You know what I meant: How can we have confidence that this implementation of RAR is functionally identical to what it's based on? What would give me the confidence to use it in a critical piece of infrastructure?
Because it's a defined format there can be binary exact comparisons between the input and output files - we already have an oracle in the form of proper RAR format software, so if they are identical, you don't need to look further for that specific case.
You can see a version of this that I did quite similarly, for postgresql wire format, here: https://github.com/pgdogdev/pgdog/tree/main/integration/sql
It validates that sql with the same setup, teardown, and test results in perfectly exact compatibility between raw postgresql as the control and various configurations of PgDog, with both the text format and binary format, so ultimately a 6-way multivariate test that should always result in binary-exact results.
You also know what I meant, since I spelled it out in more detail a comment later. But even though you're being facetious, yes, that really is the case. If it works it works. That's the bar for the vast, vast majority of software, and has been since forever. Demonstrated practical correctness. If you stumble into a bug, you log it as a defect and then either wait for a fix or fix it yourself depending. That's all that regular people ever have. In the case of this project, this was achieved via fuzz testing.

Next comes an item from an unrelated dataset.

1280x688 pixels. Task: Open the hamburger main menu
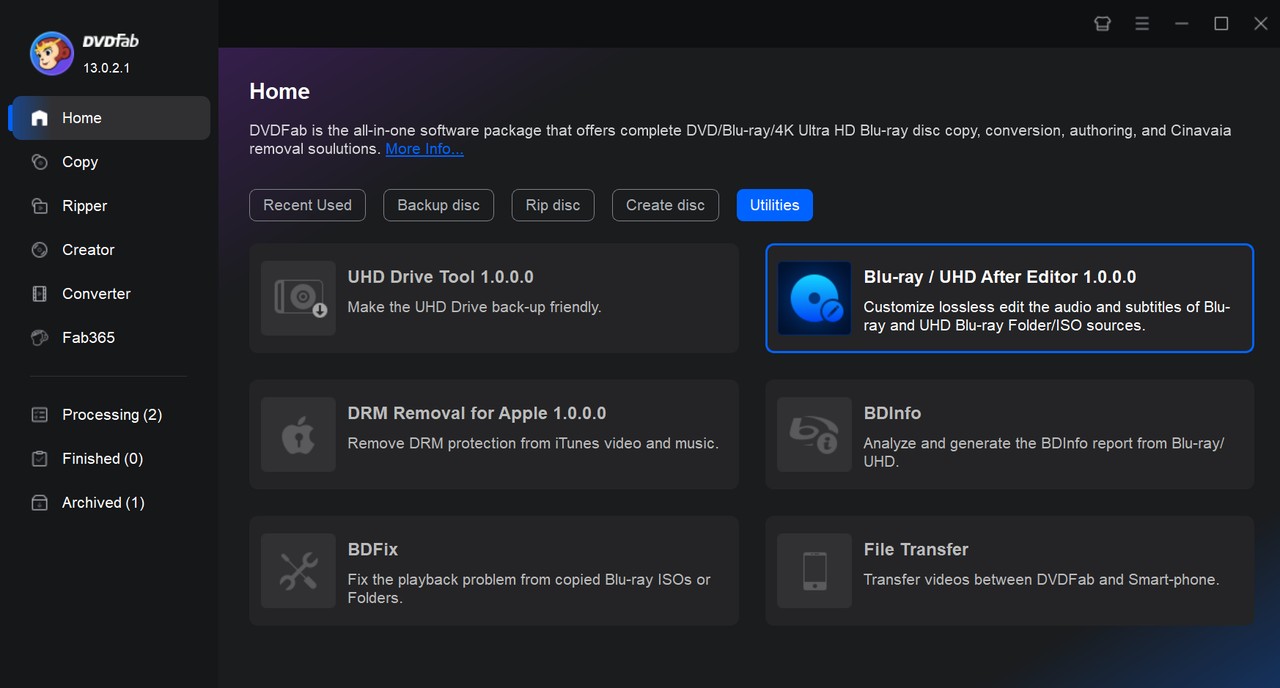[x=1141, y=23]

It's literally no different to e.g. validating the NTFS driver that ships in the Linux kernel, or validating any other (re)implementation of anything. You just do a bunch of empirical testing and hope for the best. It is also why reimplementations always lag behind, which I'm not suggesting is not a real concern (or that defects wouldn't be). It's just not a gotcha.
Hell, I'm 99% sure this is exactly what the actual vendor does too, or at least I sure hope that they do have tests at least. Cause they're sure as shit not using a formally verified compiler toolchain, meaning they definitely don't have a formal proof about whether even the official implementation in itself is correct. Only empirical data at best too.
I get that this is often the case, but it does feel like we should be able to do better. At least when humans write this code you can have the expectation that there was real intent behind making sure the semantics of the code are aligned with the specification. At least with current language models, they tend to just brute-force test suite acceptance until everything passes, in a way no human developer has the capacity for. Of course this is often how it works with humans too (i.e. the classic Oracle story), but it does feel wrong.
Can we be sure that this method has produced a correct artefact without years of extensive usage? Probably not, hence my reluctance to rely on something like this, at least initially.
There's a lot of chatter lately e.g. about using TLA+ for formal modeling, so that anything downstream can be formally proven. That helps, but then the formal model still needs to be crafted somehow, which means a pass of semantic interpretation.
Going from binary to spec mechanistically via formal proofs would be possible, but only if there was a formal spec for the binary structure and the ISA available. In practice, both are just natural language prose too however, meaning another interpretation pass or two. The ISA specs also keep a lot implementation-defined / undefined afaik, for microarchitecture-level optimization freedom.
Netlists, PDK, and the likes then might be public for some RISC-V designs these days, but to get the actual chip behavior requires EM simulation typically on a scale that is not possible for any chip performant enough to be of interest. And RISC-V is not a very broadly adopted platform for proprietary consumer software.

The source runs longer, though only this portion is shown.